Task prompt:
Copy out all the records, word for word.

Excerpted records:
• • • • •

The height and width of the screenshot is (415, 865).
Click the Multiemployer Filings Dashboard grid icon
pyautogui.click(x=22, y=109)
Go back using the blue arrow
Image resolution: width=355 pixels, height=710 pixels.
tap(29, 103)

• • • • •

Task response:
The height and width of the screenshot is (415, 865).
Click the Multiemployer Filings Dashboard grid icon
pyautogui.click(x=22, y=109)
Go back using the blue arrow
Image resolution: width=355 pixels, height=710 pixels.
tap(29, 103)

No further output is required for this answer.